- Task details -
In the entries below, find the line with "The height and" and transcribe it and every line after it exactly, through the last line, without pictures.

◇ ◇ ◇

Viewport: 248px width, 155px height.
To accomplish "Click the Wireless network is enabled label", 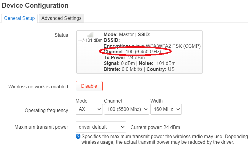I will point(38,87).
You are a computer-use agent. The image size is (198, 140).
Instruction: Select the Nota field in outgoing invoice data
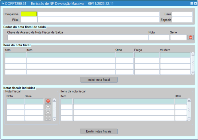point(159,37)
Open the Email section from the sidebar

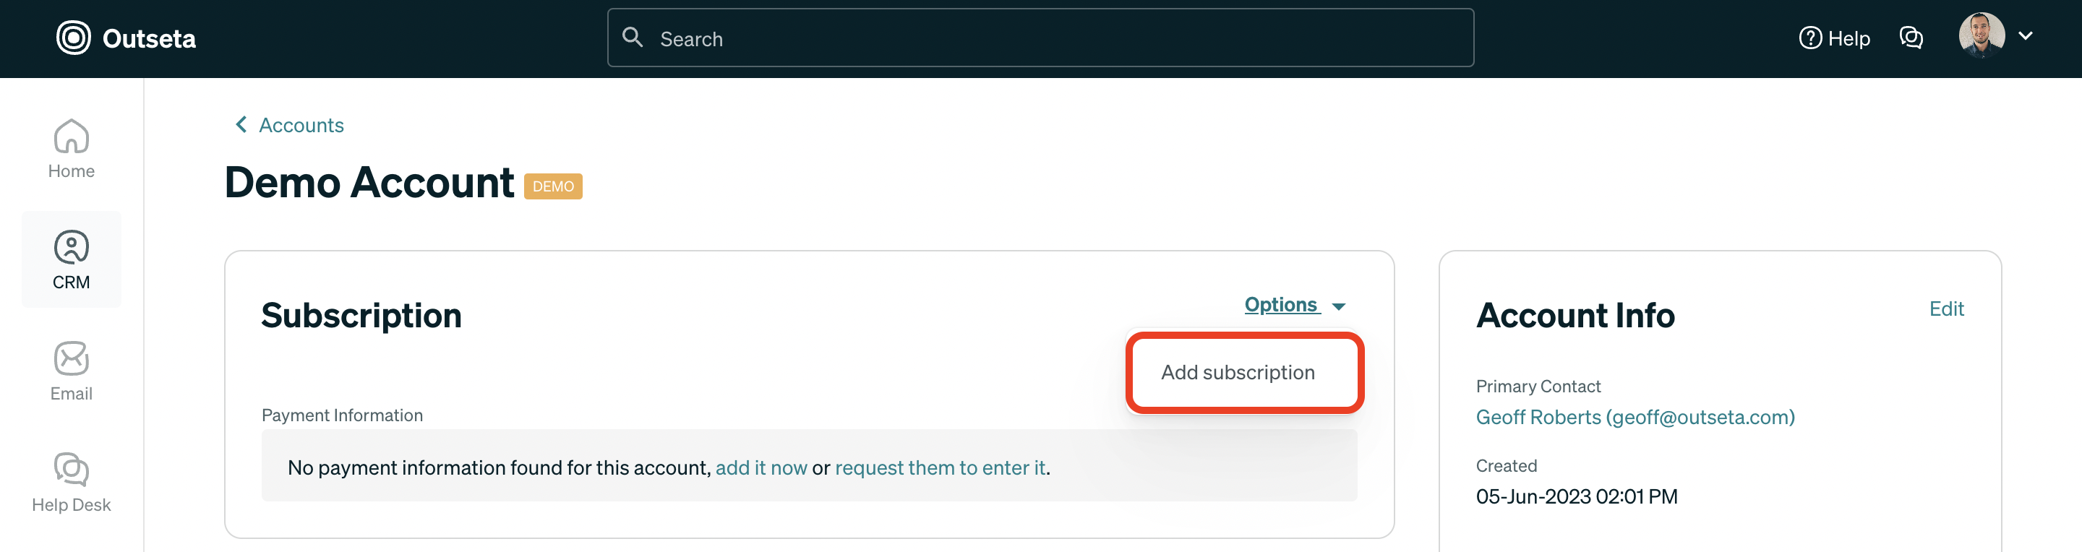click(x=71, y=370)
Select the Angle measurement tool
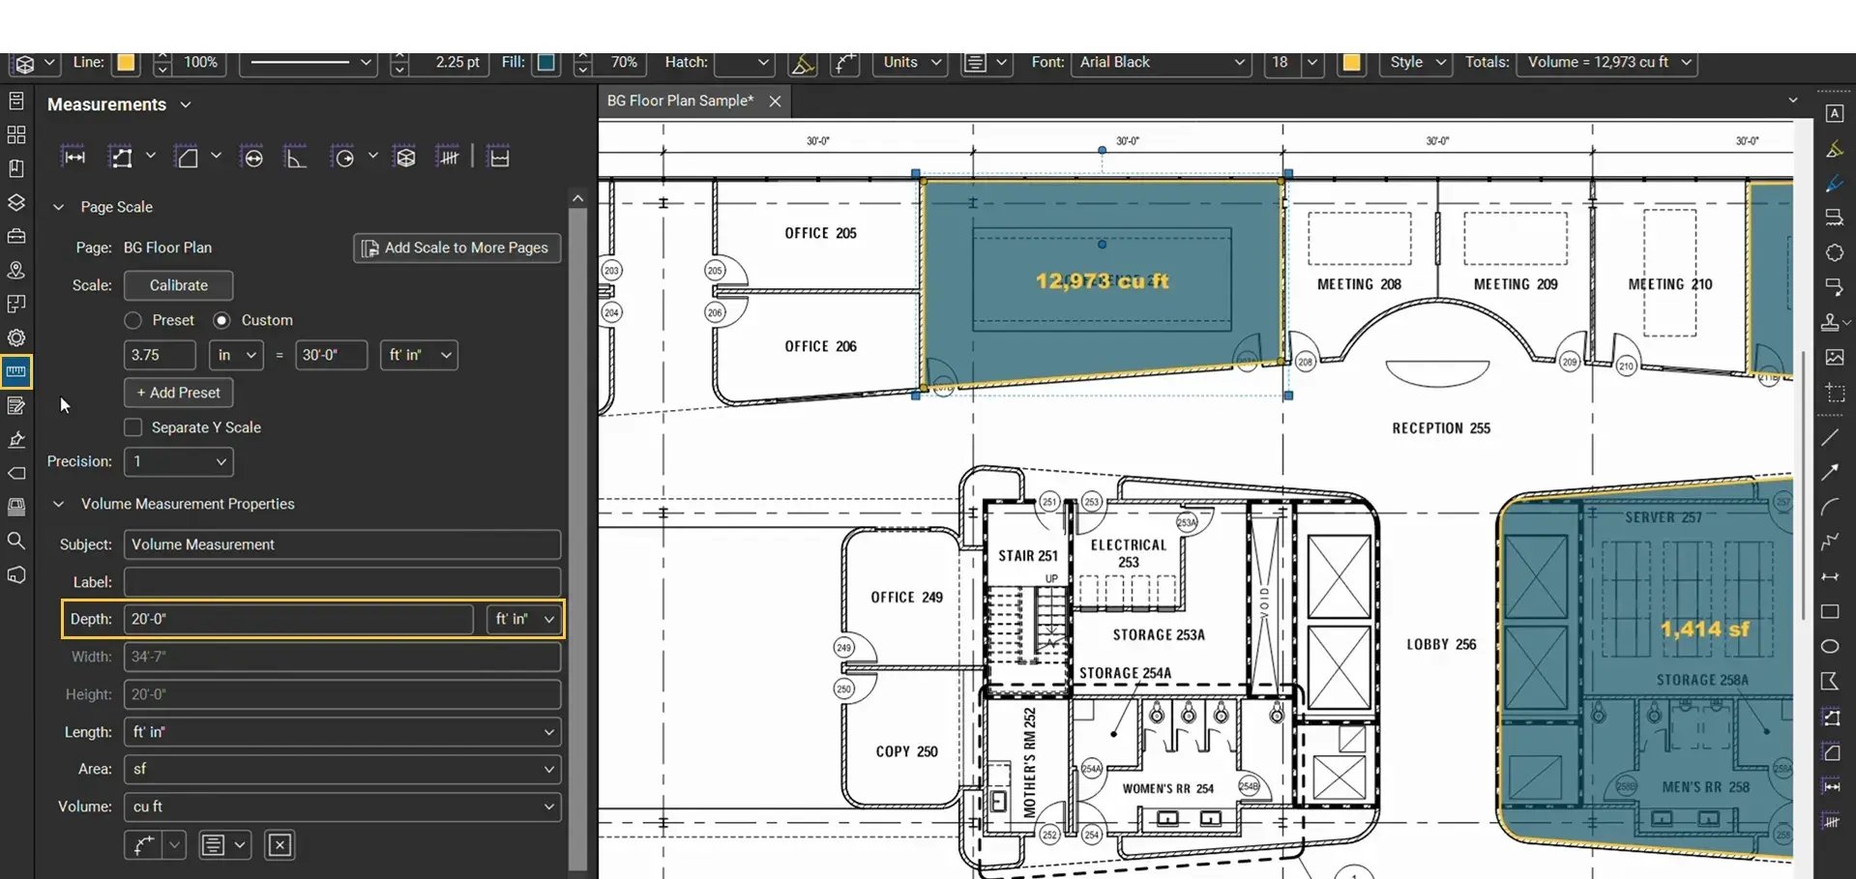 point(296,157)
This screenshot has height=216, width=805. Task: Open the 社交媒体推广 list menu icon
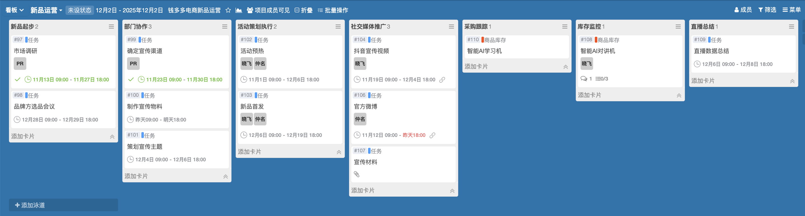tap(451, 27)
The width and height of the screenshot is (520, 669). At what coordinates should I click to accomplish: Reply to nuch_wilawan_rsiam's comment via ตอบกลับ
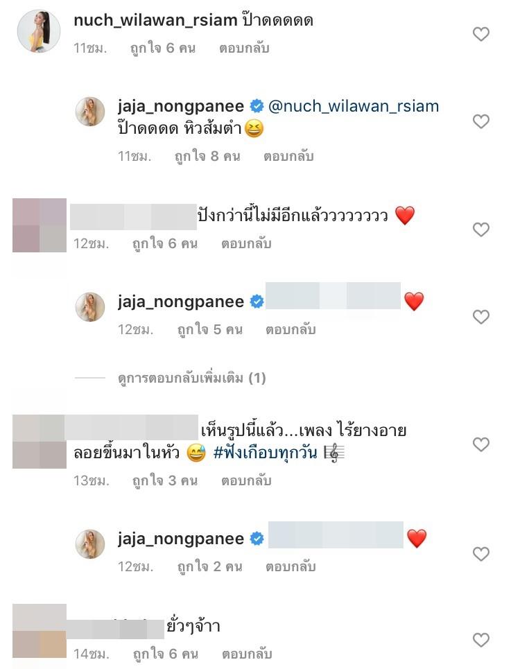[x=245, y=49]
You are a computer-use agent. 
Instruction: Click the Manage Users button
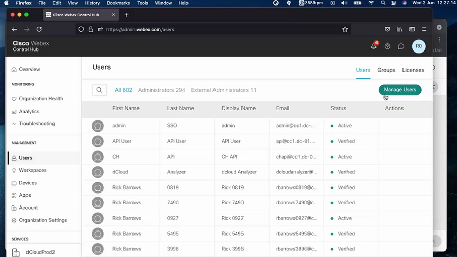tap(399, 90)
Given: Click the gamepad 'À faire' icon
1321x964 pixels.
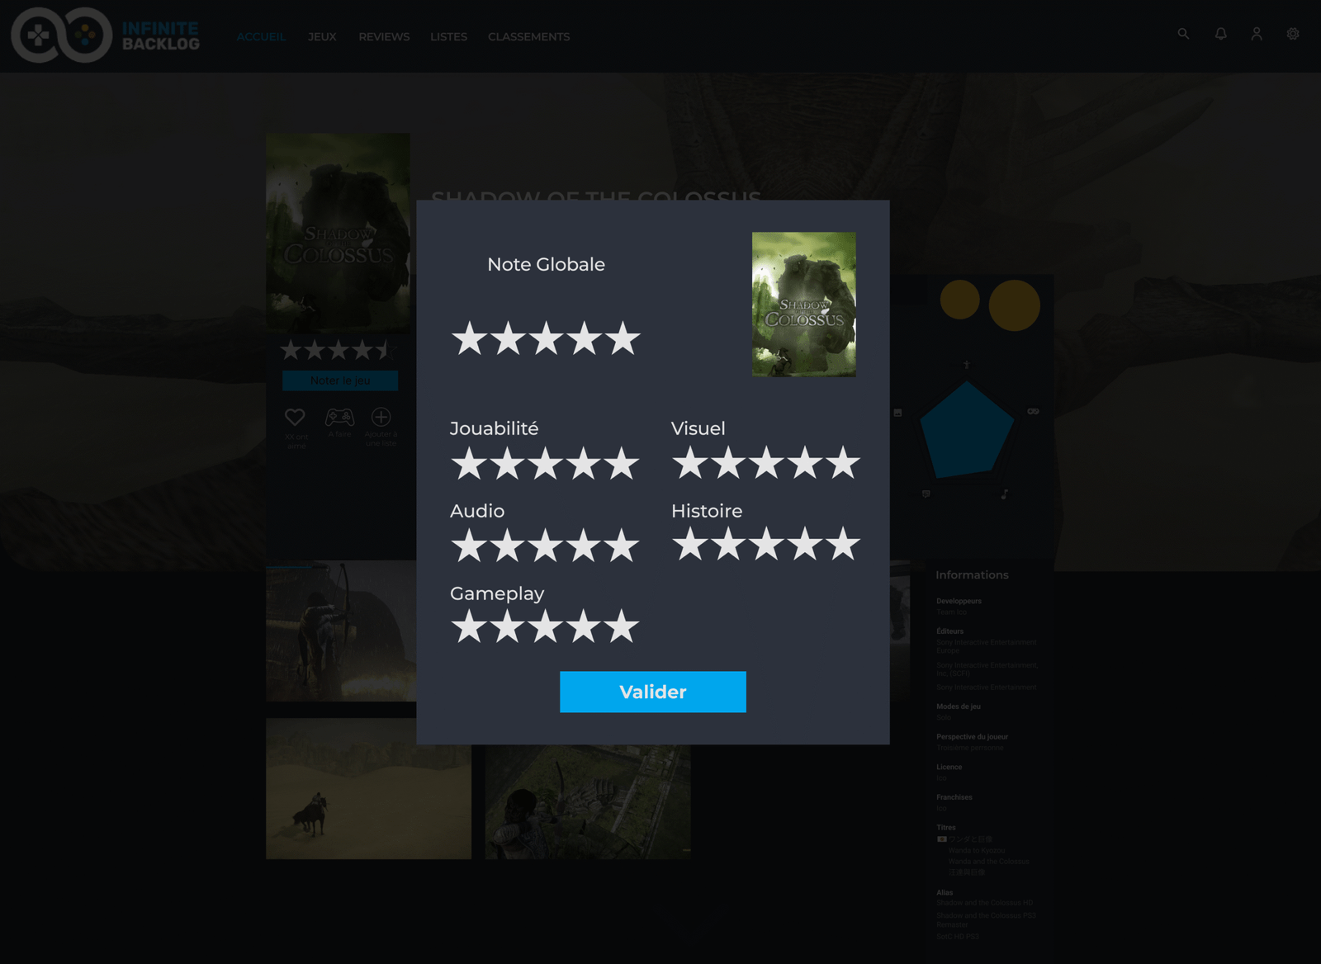Looking at the screenshot, I should (339, 418).
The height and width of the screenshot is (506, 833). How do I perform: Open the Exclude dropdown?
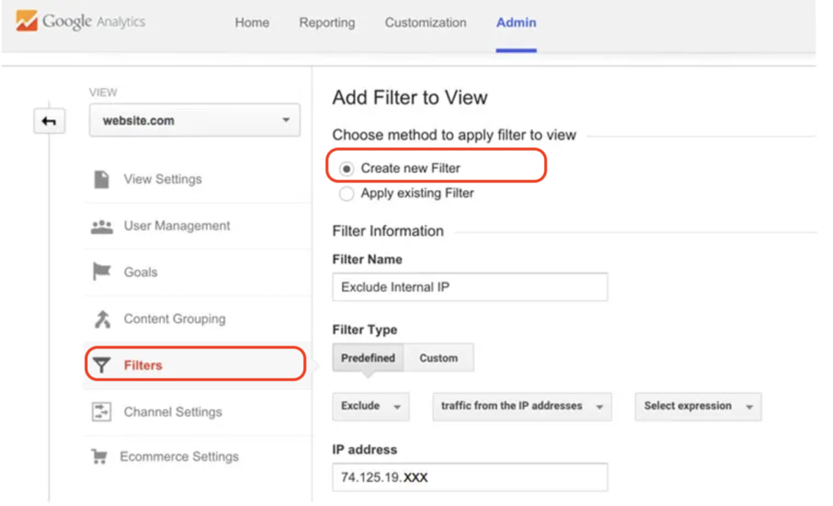pos(370,406)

◇ ◇ ◇

- Your solution -
The height and width of the screenshot is (506, 833). How do I perform: Open the Exclude dropdown?
pos(370,406)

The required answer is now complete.